We wanted to examine how exposure to LPS from bacteria during early antigen encounters might influence the responsiveness of neonatal T and B cells, including the activation of Treg cells by a food antigen. We also wondered whether it would be possible to use this measure to distinguish neonates with a high risk of allergy (because of family history) from controls with no hereditary risk. In fact, the stimulation with cow’s-milk protein did cause greater (less controlled) proliferation of CBMCs from infants predisposed to atopy, suggesting that this test might predict later allergies. Various subsets of T cells, as determined by their immunological cell-surface markers, were also distinct between groups. After stimulation with a combination of milk antigen and LPS, the cells from babies with a family history of atopy expressed less of the markers overall, a trait that implied delayed development of a balanced immune system. The induction of Treg cells was also significantly impaired.
These data support the idea that induction of immunity should normally be modulated very early in life under the influence of genes and microbes. However, the CBMC model can only reveal small pieces of the mechanistic puzzle. Immunological events in the gut are much more complex, and mucosal homeostasis probably involves a multitude of processes.
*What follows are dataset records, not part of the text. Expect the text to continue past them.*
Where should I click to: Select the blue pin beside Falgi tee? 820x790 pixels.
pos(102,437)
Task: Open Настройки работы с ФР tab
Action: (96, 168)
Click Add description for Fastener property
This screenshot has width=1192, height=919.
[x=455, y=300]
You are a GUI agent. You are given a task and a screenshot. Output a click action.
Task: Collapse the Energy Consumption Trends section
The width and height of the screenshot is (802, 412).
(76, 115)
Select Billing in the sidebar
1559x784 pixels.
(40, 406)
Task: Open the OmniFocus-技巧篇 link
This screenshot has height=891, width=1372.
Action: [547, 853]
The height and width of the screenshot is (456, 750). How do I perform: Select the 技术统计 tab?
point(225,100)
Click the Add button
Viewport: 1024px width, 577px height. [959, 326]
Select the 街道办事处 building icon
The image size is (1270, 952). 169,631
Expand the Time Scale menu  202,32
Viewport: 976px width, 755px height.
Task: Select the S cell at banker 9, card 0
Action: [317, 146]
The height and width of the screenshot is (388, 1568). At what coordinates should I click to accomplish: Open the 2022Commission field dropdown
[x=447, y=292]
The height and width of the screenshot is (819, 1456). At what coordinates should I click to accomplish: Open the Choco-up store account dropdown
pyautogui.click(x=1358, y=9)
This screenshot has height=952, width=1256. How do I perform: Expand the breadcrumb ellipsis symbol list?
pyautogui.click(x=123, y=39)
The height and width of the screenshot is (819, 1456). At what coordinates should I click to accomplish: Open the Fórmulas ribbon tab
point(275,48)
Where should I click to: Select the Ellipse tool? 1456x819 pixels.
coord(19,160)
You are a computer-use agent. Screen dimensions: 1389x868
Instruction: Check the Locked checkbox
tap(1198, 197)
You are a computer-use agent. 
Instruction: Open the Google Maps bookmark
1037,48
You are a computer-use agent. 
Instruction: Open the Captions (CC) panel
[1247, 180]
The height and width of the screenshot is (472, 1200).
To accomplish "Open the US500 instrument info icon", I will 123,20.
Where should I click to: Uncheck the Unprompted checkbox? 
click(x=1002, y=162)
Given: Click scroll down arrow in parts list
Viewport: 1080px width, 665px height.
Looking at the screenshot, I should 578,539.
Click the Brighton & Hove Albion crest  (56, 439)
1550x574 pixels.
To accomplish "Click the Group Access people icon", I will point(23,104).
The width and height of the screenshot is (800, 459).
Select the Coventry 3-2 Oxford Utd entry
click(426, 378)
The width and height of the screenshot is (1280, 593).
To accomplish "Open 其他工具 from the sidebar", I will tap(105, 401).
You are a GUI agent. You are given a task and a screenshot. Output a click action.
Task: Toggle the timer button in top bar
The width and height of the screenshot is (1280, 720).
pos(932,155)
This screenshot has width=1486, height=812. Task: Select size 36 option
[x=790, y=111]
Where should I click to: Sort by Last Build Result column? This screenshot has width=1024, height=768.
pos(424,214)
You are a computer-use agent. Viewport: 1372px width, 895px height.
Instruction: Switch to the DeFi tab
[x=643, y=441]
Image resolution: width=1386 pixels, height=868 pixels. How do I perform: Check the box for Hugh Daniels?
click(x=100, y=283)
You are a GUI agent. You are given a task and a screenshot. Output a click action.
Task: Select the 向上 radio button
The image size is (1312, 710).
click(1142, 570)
Zooming out from all this complexity, the phenomenon of oral tolerance rests on a few primary processes: SIgA antibodies, the barrier function of the gut epithelium, the timing and dose of inoculation with commensal bacteria, and family history. These variables are interdependent, and no single factor predominates in maintaining mucosal homeostasis. There is no single cause of food allergy.
From an evolutionary perspective, intolerance to certain dietary antigens is not too surprising. It has not been long since human beings began growing and preparing their food rather than hunting and gathering it. And evolution is slow when the undesirable phenotype is so seldom deadly.
We must also keep in mind that the current epidemic of allergy in industrialized countries is a small price to pay for the remarkable reduction of infant mortality provided by the elimination of pathogens through improved hygiene. Having too few microbes in our immediate environment seems to be problematic, but having many pathogens is far, far worse. Nevertheless, the pace of research raises hope that future therapies will compensate for the missing good microbes needed to develop homeostasis of mucosal immunity.